PROVIDED PASSAGE -
+++

Want to be an Eagle or Kaggle data scientist ?

There is no doubt that Kaggle is a great place to learn Data Science. There are many data scientists who invest a lot of time in Kaggle. That is fantastic.
But you should not rely only on Kaggle to learn data science skills.
And here are the reasons why
Data science is not only about prediction
Kaggle focusses only on problems which require to predict something. However there are many real-world problems which are not related to prediction.
For example, many companies are interested to know what are the most common paths to customer churn. These type of problems require one to understand different data types and customer touch points such as web navigation, billing, call-center interactions, store visits . You then need to identify important events such as excess billing or navigation errors. Once you have identified all events, you need to apply path algorithms to understand common paths which lead to churn. These type of problems cannot be solved only with predictive algorithms. They will require algorithms which can construct a time-line from events.
Like-wise there are many other such problems which require skills other than predictive problem solving. It is nice to know how to solve predictive problems, but as a data scientist you are expected to solve multiple type of problems. The real world has larger type of problems to solve. You will have to look outside Kaggle to develop skills on solving real world data science challenges
You will not develop skills on Graph Algorithms
Social Network Analysis, Influencer prediction, community analysis, fraudster network analysis – all these are very interesting analytical problems which a data scientist is required to solve. These type of problems require knowledge on graph algorithms such as Pagerank, Modularity, ShortestPath, EigenVectorCentrality and many more
Network or community type problems are rare in Kaggle. The graph and network style problems require notion of data of nodes and links, which is not the way most of the data are available in Kaggle.
Of course you can convert a problem to use graph algorithms, but it is rare. Absence of such type of competitions represent a huge gap between Kaggle and kind of problems which the data scientist are expected to solve in enterprise
You will not put effort in Algorithm Explicability
Explicability of algorithms is becoming very important. You can have a very sophisticated approach and most complex algorithms, but if the algorithms cannot explain on how it arrived at a prediction , it is a big problem in enterprises. Such inexplicable algorithms are called "black box" algorithms.

+++

DATA EXTRACT -

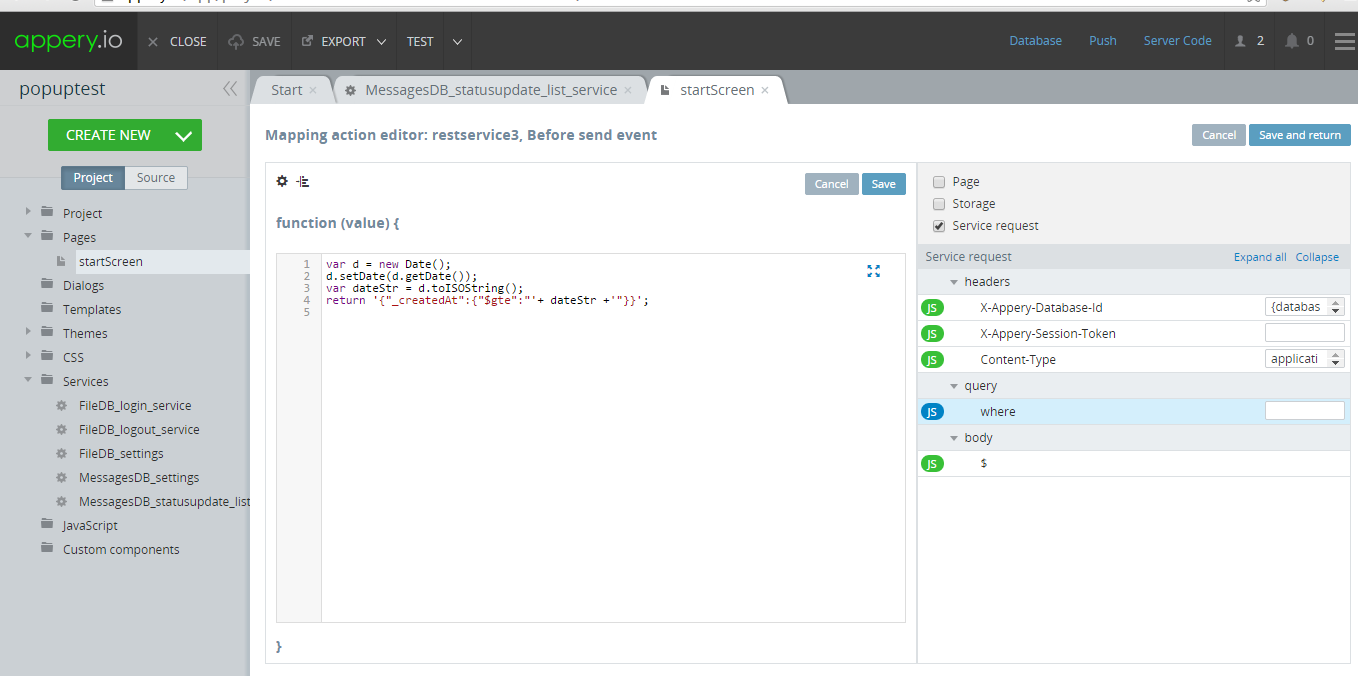Screen dimensions: 1358x676
Task: Open the FileDB_login_service item
Action: click(x=135, y=406)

+++

REQUIRED TASK -
In the article about learning data science on Kaggle, what name is given to algorithms that cannot explain how they arrived at a prediction?

CORRECT OUTPUT -
"Black box" algorithms.